Timothy Sandefur - March/30/2010 [ Timothy Sandefur is a principal attorney at the Pacific Legal Foundation.]“Get Rid Of Vague Laws” Cato Institute and Forbes - http://www.forbes.com/2010/03/30/vague-laws-economy-government-opinions-contributors-timothy-sandefur.html

Other vague laws have also been used to harass and intimidate businesses. The “wiretapping statute,” for example, prohibits the interception of transmitted messages. But in one case, the owner of an Internet service provider was prosecuted under this law after he made backup copies of e-mails stored on the company’s server—regardless of the fact that stored files aren’t being “transmitted” in any way.

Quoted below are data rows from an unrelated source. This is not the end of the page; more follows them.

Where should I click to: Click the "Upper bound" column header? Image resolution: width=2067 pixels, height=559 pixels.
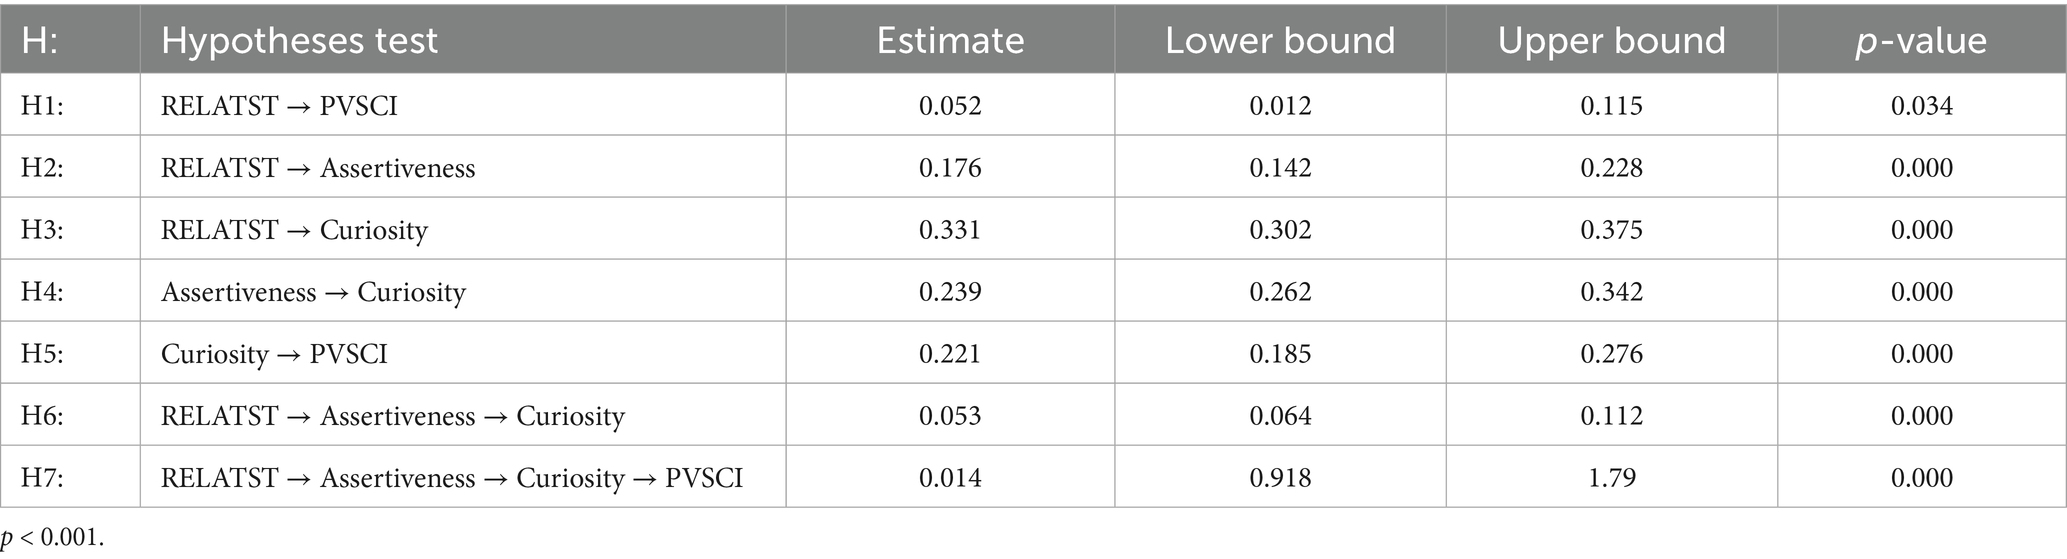pos(1611,40)
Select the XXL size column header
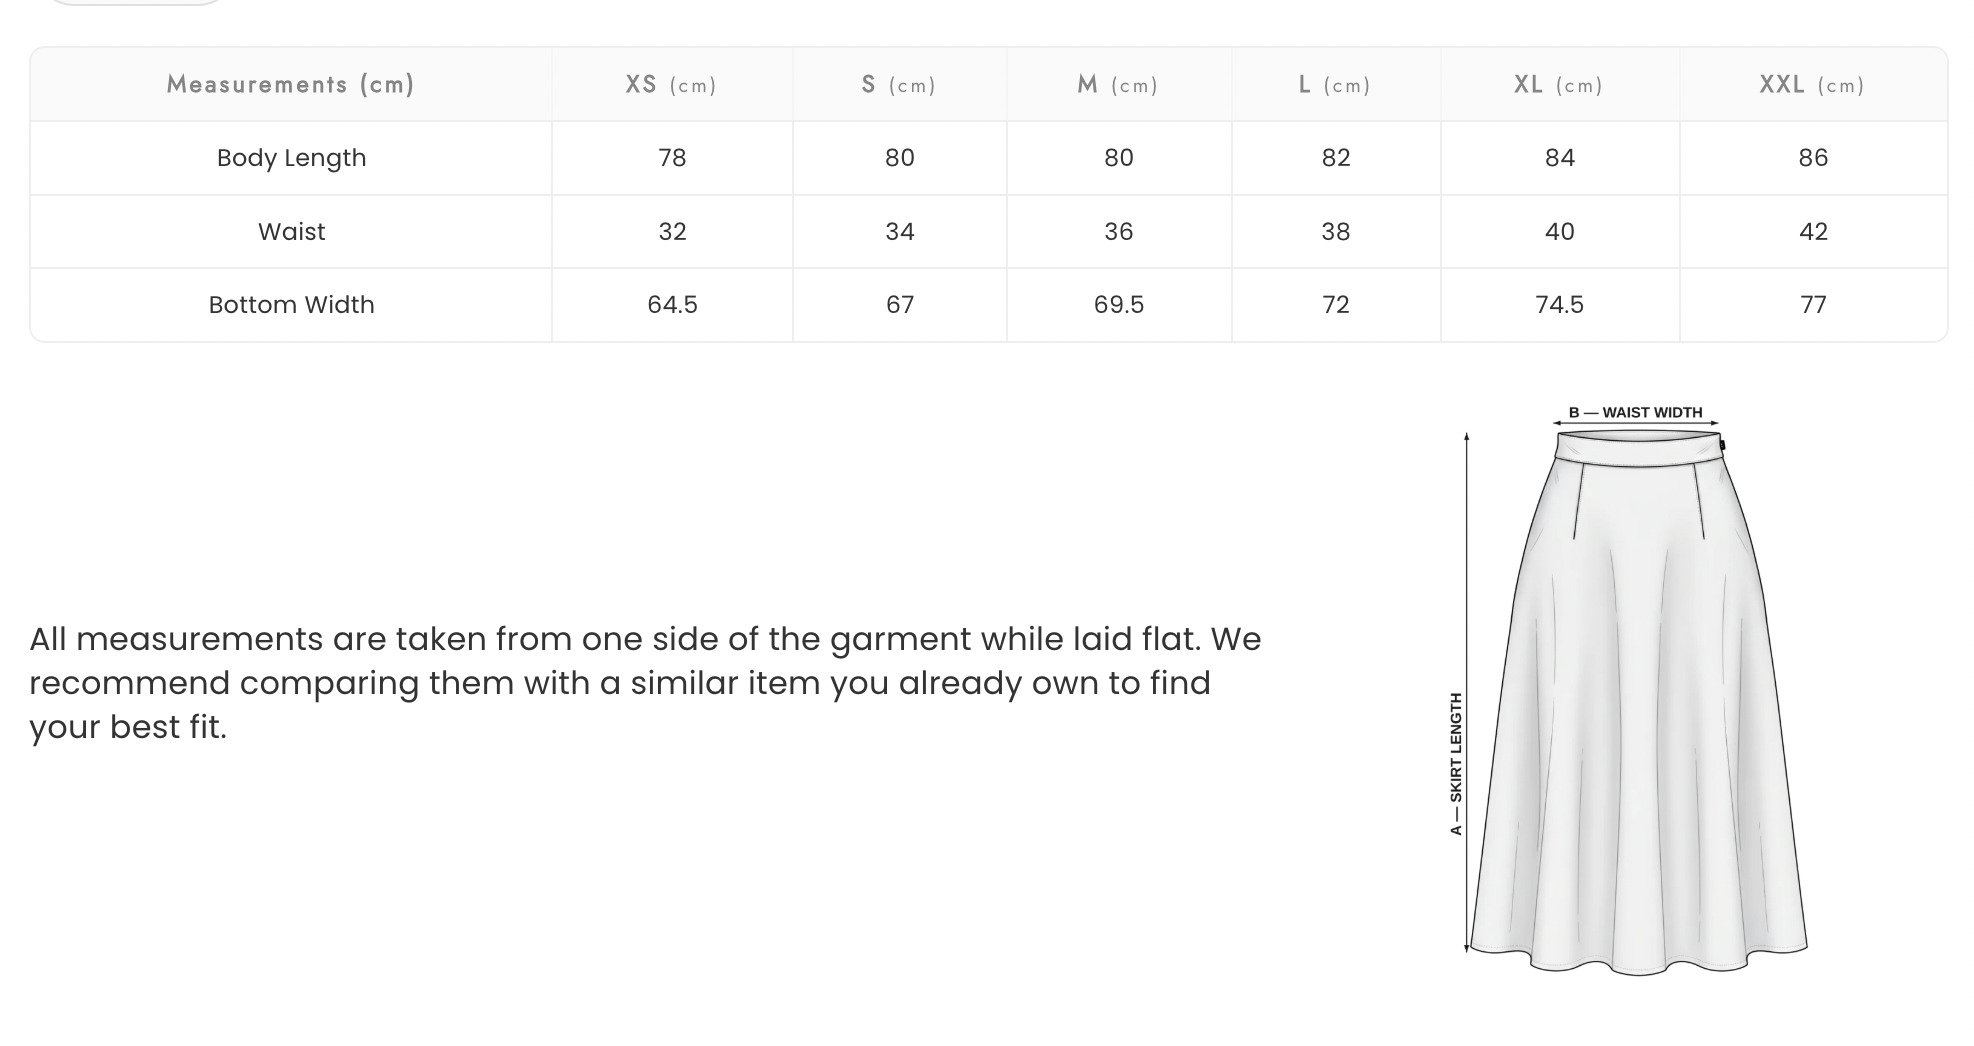 (x=1813, y=85)
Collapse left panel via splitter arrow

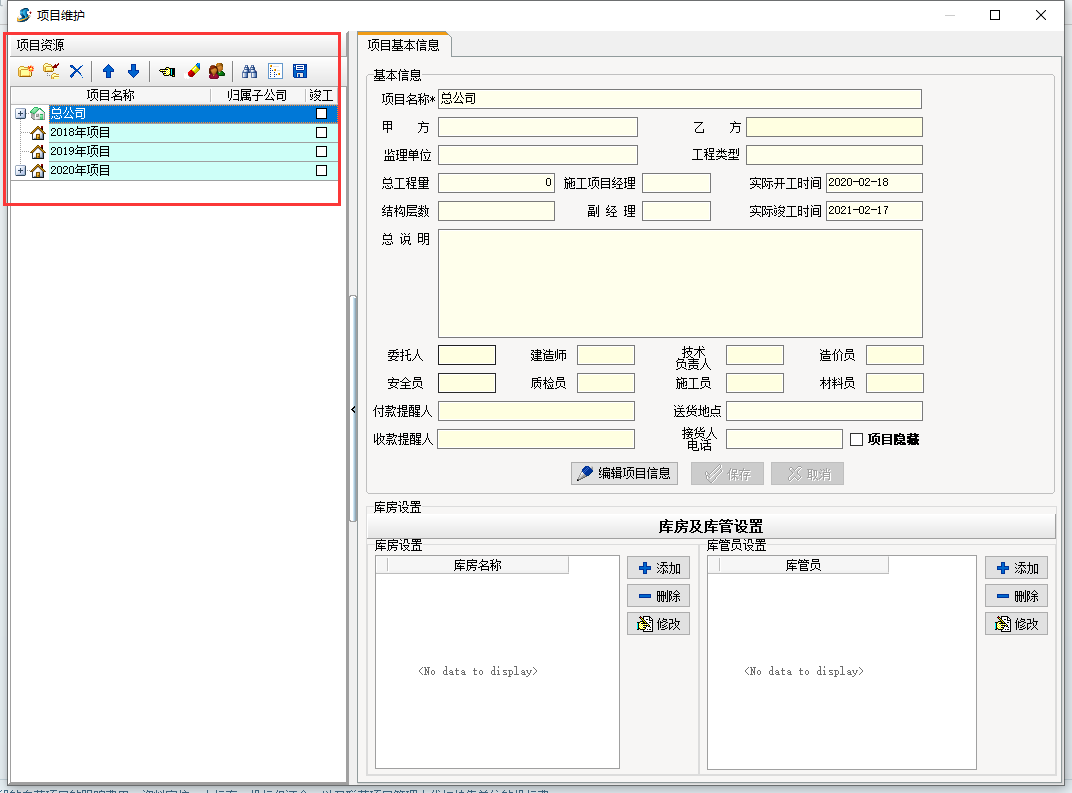[x=352, y=409]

It was nearly a decade before he was brought to trial and finally acquitted.Combine vagueness with the ever expanding number of statutes and regulations affecting businesses and entrepreneurs on a daily basis and the result is a government bureaucracy with almost unlimited power to intimidate and blackmail citizens with the threat of prosecution—or to punish practically any conduct they choose to declare “illegal.” Two centuries ago James Madison warned that it would be “of little avail to the people, that the laws are made by men of their own choice, if the laws be so voluminous that they cannot be read, or so incoherent that they cannot be understood.” But every year Congress and federal regulators create new restrictions, often written in impenetrable jargon or broad mandates that cannot be understood until after charges are filed.

2.  Examples - Chicago v. Morales - Vagueness argued to protect state law

Justice Antonin Scalia [December 9, 1998] (US supreme court associate justice ) Chicago v. Morales. Scalia Dissenting opinion http://supreme.justia.com/cases/federal/us/527/41/case.html

Until the ordinance that is before us today was adopted, the citizens of Chicago were free to stand about in public places with no apparent purpose—to engage, that is, in conduct that appeared to be loitering. In recent years, however, the city has been afflicted with criminal street gangs. As reflected in the record before us, these gangs congregated in public places to deal in drugs, and to terrorize the neighborhoods by demonstrating control over their “turf.” Many residents of the inner city felt that they were prisoners in their own homes. Once again, Chicagoans decided that to eliminate the problem it was worth restricting some of the freedom that they once enjoyed. The means they took was similar to the second, and more mild, example given above rather than the first: Loitering was not made unlawful, but when a group of people occupied a public place without an apparent purpose and in the company of a known gang member, police officers were authorized to order them to disperse, and the failure to obey such an order was made unlawful. See Chicago Municipal Code § 8–4–015 (1992). The minor limitation upon the free state of nature that this prophylactic arrangement imposed upon all Chicagoans seemed to them (and it seems to me) a small price to pay for liberation of their streets. The majority today invalidates this perfectly reasonable measure by ignoring our rules governing facial challenges, by elevating loitering to a constitutionally guaranteed right, and by discerning vagueness where, according to our usual standards, none exists.